Yes it's not a requirement per se to include an ethernet switch chip on the board. But at a $300 price tag I'll say it does become a failing.
I wonder if this could be changed, if enough people got together and had a WiFi chip fabbed, or paid a company to open their firmware? I'm guessing the bar is higher than that, because the WiFi trade assoc. probably mandates closed firmware. So you'd have to create a competing (but open) WiFi standard and probably have to lobby the FCC to let us use it.
Really? In 2026? Pass.
It needs to be _at_ _least_ two SFP+.
And if you're making a _new_ device that should last for 5-10 years, it's just stupid to use technology that is getting obsoleted even now.
No, it isn't. Not even by far.
>And if you're making a _new_ device that should last for 5-10 years, it's just stupid to use technology that is getting obsoleted even now.
Anything higher than 1gbps would ramp up the cost today.

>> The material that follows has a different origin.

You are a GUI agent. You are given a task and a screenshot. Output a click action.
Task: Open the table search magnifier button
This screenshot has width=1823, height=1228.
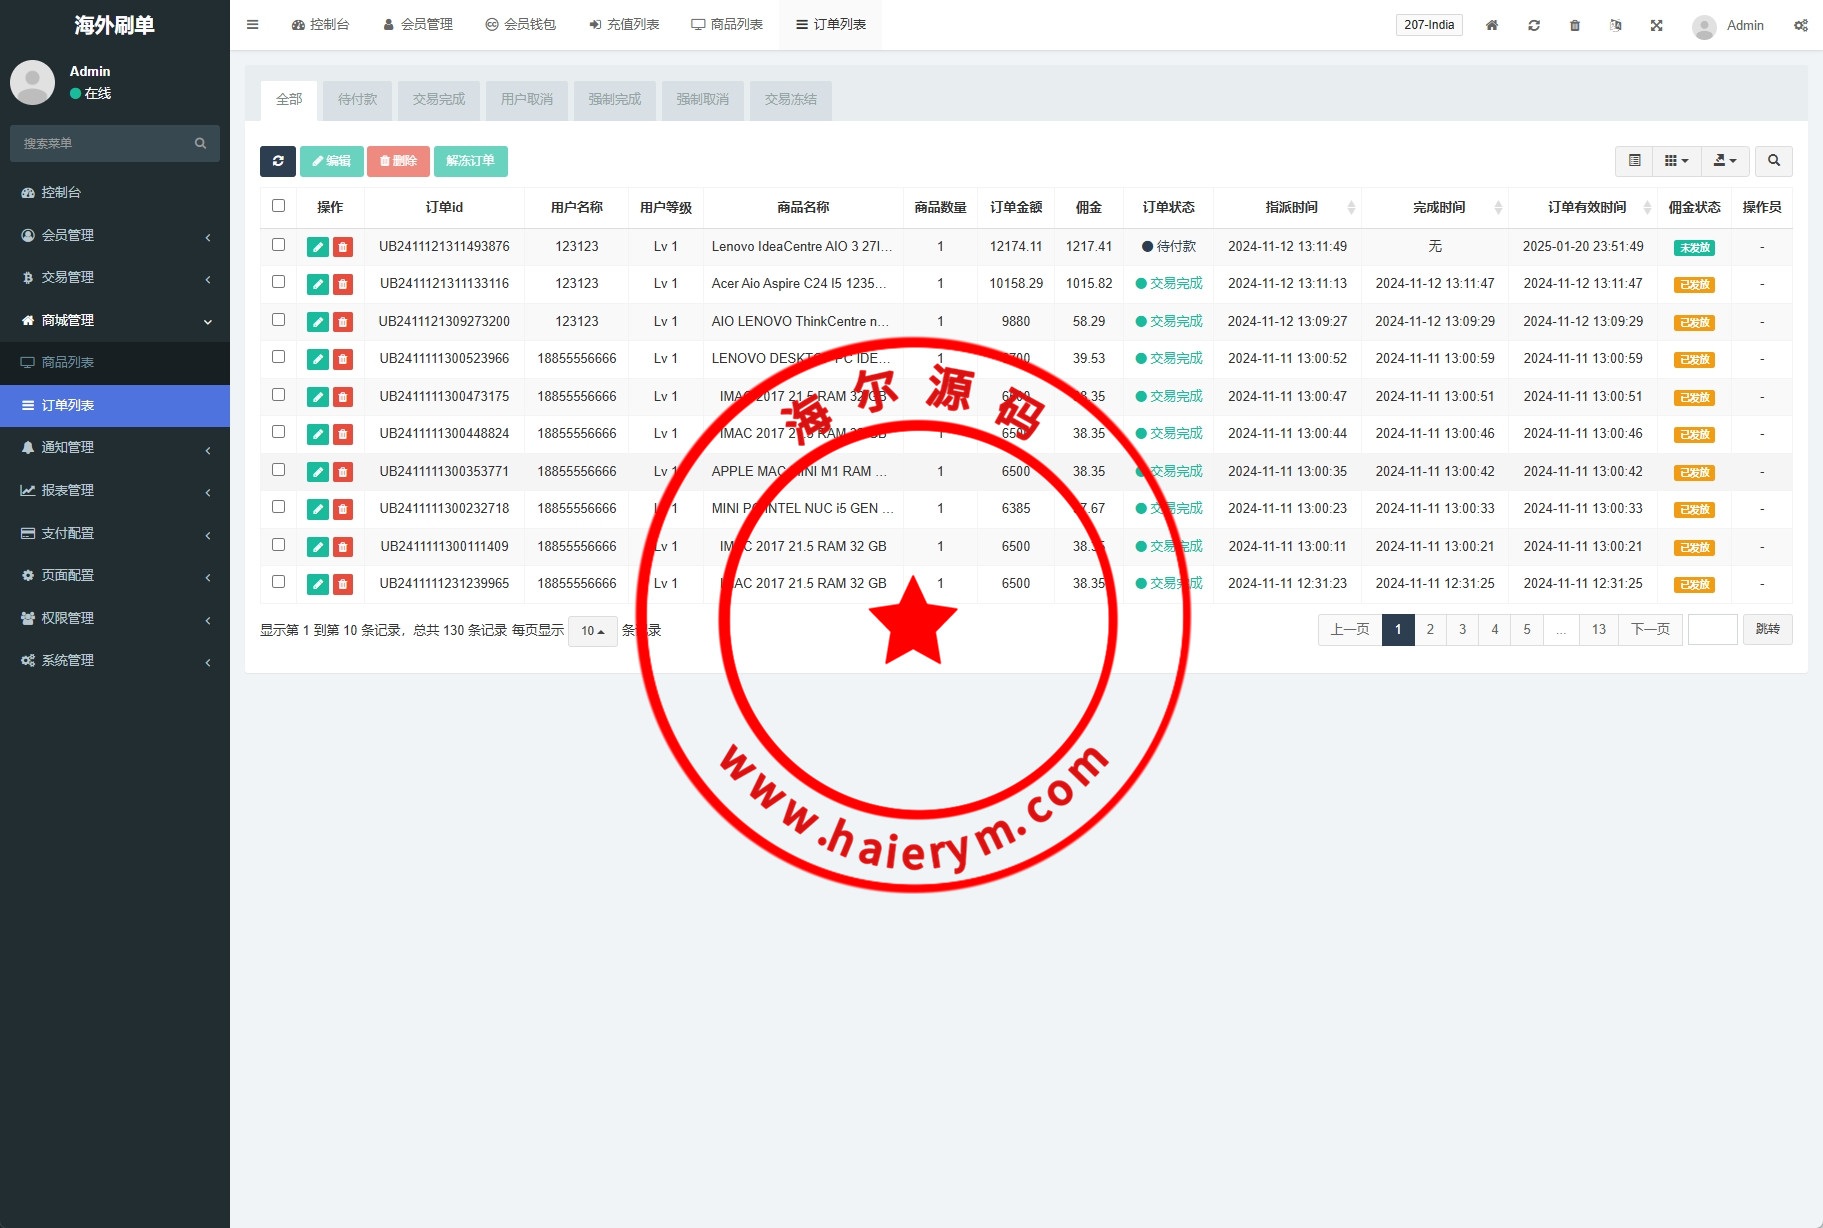click(1773, 161)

Going faster doesn't really cost that much extra. 10Gbps networking gear is 20(!) years old and considered obsolete by the rich countries, you can buy brand-new transceivers for literally $30. Go second-hand or Chinese and you can find them for $5. Basic 10G L3 switches? A bit over $10/port. Same with NICs. Heck, we're now at a point where homelabbers can get a 2x25G link between a pair of servers for less than $100!
It's 2026, and 1Gbps is obsolete. If faster gear is still expensive to you, it is only because you are getting ripped off by the western premium brands like Cisco.
It is. You typically either have only cellular connectivity or you have fiber, with very little in-between. And fiber provides 1/10G capability.
Is it _used_ universally? No. But the capability is there.
> Anything higher than 1gbps would ramp up the cost today.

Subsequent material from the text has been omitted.